> [Dataset records]:
_ _ _ _
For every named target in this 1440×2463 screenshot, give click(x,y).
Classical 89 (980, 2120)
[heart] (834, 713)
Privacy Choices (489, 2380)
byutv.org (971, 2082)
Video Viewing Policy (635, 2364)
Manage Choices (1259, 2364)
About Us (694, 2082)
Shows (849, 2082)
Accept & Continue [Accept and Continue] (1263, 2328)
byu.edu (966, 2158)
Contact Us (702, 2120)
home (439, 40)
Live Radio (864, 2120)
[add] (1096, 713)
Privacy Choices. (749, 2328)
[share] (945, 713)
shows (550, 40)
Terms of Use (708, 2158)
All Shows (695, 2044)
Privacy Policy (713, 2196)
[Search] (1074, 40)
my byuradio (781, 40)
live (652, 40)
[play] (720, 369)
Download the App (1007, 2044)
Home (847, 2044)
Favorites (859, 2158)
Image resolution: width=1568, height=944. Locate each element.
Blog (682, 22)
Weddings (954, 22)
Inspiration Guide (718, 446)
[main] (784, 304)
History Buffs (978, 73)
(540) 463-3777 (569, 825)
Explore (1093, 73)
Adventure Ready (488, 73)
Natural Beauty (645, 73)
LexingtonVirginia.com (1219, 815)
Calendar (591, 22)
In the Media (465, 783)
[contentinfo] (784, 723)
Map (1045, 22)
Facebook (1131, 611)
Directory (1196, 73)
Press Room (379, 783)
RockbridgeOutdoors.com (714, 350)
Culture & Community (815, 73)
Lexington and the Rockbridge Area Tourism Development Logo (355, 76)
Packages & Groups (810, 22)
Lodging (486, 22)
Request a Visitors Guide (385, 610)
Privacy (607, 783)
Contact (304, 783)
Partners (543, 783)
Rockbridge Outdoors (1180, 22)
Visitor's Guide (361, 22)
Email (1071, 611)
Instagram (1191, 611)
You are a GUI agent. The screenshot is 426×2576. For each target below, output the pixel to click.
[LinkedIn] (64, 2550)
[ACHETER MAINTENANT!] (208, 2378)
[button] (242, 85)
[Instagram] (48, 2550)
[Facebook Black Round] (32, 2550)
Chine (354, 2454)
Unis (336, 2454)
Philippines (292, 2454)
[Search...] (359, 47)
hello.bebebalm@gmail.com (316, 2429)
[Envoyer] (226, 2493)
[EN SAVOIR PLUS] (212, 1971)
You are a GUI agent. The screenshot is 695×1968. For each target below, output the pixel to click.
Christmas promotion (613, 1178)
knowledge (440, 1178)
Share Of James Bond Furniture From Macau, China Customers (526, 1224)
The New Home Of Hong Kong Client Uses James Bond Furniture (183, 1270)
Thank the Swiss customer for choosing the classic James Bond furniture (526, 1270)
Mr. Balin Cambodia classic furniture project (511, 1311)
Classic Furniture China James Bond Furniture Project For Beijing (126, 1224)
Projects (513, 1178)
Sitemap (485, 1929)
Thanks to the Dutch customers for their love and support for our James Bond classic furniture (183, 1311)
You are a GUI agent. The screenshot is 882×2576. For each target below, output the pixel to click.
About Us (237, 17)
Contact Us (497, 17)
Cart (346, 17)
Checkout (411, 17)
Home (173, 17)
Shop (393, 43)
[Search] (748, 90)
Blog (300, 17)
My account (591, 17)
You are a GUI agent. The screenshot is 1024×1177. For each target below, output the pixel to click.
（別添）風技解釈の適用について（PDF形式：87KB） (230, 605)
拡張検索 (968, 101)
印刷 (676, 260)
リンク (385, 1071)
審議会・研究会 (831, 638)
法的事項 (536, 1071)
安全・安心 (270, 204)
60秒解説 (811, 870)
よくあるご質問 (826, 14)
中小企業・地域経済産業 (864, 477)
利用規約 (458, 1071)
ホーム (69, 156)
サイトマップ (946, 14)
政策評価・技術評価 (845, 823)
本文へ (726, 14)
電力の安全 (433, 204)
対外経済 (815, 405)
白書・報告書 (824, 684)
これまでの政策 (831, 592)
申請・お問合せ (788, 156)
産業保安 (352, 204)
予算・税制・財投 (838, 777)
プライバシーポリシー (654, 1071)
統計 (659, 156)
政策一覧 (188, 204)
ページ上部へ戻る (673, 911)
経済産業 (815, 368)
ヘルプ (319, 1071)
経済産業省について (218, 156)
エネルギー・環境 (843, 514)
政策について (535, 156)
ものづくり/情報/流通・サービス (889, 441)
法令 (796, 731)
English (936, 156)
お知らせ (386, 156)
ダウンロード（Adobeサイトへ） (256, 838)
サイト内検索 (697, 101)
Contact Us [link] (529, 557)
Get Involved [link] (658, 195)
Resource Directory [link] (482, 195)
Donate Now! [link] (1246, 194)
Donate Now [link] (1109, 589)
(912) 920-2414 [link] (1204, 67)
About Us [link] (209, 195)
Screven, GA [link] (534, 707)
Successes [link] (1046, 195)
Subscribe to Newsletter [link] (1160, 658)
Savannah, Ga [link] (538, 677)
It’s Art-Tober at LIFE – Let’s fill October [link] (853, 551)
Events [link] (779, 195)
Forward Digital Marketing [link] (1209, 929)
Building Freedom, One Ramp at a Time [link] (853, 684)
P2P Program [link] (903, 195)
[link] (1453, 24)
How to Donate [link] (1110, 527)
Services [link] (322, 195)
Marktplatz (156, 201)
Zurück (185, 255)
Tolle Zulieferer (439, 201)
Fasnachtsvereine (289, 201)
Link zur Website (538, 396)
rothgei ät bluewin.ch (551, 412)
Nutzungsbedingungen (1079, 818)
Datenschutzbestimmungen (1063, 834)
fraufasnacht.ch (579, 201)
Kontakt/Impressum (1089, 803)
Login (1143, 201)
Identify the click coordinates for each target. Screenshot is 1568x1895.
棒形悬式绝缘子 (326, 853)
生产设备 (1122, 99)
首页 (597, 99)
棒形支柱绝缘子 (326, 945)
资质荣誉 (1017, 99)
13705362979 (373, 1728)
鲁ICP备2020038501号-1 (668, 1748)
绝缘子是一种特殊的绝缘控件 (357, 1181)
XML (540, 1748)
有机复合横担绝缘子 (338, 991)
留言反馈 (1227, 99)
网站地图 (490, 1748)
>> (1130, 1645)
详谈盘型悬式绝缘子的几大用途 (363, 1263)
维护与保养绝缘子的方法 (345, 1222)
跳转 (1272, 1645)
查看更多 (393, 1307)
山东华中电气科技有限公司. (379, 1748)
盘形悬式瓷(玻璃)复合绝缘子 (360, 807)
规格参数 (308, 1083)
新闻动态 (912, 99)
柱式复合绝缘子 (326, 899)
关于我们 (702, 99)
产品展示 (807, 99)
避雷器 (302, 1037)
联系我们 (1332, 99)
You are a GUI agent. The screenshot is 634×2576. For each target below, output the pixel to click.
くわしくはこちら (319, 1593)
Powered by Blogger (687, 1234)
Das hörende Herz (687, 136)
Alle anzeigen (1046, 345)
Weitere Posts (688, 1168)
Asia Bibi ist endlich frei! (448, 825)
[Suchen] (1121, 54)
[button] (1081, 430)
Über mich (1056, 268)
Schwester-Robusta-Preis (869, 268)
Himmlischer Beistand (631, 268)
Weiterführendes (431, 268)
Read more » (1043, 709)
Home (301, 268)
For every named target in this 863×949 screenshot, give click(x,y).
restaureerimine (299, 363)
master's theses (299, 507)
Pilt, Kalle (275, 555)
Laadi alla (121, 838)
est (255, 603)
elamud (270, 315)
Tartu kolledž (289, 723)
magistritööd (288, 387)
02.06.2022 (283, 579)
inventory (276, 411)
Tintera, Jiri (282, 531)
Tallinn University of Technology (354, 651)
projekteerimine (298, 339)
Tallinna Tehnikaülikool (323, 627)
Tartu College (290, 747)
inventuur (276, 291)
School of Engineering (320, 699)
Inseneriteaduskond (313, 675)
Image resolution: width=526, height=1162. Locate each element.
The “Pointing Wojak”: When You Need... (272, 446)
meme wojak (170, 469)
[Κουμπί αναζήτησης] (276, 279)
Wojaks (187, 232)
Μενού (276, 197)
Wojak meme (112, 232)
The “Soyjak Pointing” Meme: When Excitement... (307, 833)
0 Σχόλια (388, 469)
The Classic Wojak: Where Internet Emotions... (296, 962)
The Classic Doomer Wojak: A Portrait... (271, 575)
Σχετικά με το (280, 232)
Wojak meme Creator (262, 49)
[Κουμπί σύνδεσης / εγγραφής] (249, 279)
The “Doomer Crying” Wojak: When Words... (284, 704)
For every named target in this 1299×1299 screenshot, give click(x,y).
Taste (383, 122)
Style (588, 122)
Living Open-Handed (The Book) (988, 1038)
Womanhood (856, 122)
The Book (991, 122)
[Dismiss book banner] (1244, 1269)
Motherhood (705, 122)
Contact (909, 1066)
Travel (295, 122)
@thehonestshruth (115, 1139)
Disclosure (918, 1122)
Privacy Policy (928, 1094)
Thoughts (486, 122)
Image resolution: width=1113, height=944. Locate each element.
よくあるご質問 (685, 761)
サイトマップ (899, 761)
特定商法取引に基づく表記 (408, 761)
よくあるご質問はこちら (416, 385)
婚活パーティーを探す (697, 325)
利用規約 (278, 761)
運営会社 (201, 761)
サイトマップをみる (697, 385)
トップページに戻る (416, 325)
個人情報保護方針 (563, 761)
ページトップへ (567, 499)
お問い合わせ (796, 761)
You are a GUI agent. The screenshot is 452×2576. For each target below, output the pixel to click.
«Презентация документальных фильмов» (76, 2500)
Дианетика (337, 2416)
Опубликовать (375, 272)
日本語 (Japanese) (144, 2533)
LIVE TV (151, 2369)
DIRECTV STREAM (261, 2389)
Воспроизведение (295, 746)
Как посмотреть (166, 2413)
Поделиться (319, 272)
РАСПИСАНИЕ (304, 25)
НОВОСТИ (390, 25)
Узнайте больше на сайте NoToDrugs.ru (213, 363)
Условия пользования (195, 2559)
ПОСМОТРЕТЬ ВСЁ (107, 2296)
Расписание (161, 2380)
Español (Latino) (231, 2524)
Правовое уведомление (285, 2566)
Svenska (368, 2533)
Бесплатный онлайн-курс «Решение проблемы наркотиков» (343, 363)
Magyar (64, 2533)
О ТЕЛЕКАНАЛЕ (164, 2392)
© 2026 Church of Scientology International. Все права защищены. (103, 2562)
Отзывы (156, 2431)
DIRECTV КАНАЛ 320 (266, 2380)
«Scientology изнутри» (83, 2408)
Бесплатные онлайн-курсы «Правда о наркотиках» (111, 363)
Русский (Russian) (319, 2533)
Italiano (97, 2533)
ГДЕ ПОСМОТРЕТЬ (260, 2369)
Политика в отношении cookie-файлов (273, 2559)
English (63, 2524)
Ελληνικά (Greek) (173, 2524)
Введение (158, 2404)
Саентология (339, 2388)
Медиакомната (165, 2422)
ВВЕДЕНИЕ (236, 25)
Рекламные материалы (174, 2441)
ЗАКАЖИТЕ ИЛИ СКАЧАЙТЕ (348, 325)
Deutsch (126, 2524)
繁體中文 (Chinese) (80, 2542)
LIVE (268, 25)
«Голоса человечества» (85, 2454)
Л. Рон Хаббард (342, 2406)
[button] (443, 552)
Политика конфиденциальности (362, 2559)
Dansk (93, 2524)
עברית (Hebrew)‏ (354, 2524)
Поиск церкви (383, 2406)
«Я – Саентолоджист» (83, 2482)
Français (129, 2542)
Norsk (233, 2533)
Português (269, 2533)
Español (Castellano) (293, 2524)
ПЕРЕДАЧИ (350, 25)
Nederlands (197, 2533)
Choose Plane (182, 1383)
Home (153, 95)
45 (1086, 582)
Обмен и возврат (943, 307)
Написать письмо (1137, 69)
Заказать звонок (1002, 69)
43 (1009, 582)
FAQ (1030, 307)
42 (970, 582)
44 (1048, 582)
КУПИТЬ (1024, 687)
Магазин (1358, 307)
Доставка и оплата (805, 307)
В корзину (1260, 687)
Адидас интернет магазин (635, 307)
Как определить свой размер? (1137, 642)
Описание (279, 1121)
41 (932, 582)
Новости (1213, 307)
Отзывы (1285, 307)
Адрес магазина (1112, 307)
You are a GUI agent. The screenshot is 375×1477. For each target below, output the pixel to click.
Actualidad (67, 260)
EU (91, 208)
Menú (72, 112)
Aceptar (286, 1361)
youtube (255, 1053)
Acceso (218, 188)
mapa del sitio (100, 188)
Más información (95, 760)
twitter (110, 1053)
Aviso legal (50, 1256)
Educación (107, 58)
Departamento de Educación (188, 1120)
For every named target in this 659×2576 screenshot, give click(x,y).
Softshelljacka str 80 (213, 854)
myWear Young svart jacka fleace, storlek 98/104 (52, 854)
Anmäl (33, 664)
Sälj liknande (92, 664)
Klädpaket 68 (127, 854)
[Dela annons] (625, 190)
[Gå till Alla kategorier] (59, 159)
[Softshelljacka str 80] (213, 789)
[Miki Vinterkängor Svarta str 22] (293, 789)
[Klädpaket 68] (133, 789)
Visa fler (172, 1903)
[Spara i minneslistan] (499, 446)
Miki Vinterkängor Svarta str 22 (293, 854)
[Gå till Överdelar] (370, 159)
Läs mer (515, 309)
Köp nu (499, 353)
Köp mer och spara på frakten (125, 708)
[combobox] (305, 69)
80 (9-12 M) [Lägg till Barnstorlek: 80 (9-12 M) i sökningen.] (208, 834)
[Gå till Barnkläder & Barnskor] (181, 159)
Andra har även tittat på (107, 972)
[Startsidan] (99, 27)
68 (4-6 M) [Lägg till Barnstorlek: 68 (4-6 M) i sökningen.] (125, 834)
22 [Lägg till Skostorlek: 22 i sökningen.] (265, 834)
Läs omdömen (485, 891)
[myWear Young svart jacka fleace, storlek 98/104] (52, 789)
_ _ _ _
> [Task details]: Copy the data verbatim, starting at the line containing "[Softshelljacka str 80] (213, 789)" and ending at the line containing "[combobox] (305, 69)", with both of those lines included.

> [Output below]:
[Softshelljacka str 80] (213, 789)
[Miki Vinterkängor Svarta str 22] (293, 789)
[Klädpaket 68] (133, 789)
Visa fler (172, 1903)
[Spara i minneslistan] (499, 446)
Miki Vinterkängor Svarta str 22 (293, 854)
[Gå till Överdelar] (370, 159)
Läs mer (515, 309)
Köp nu (499, 353)
Köp mer och spara på frakten (125, 708)
[combobox] (305, 69)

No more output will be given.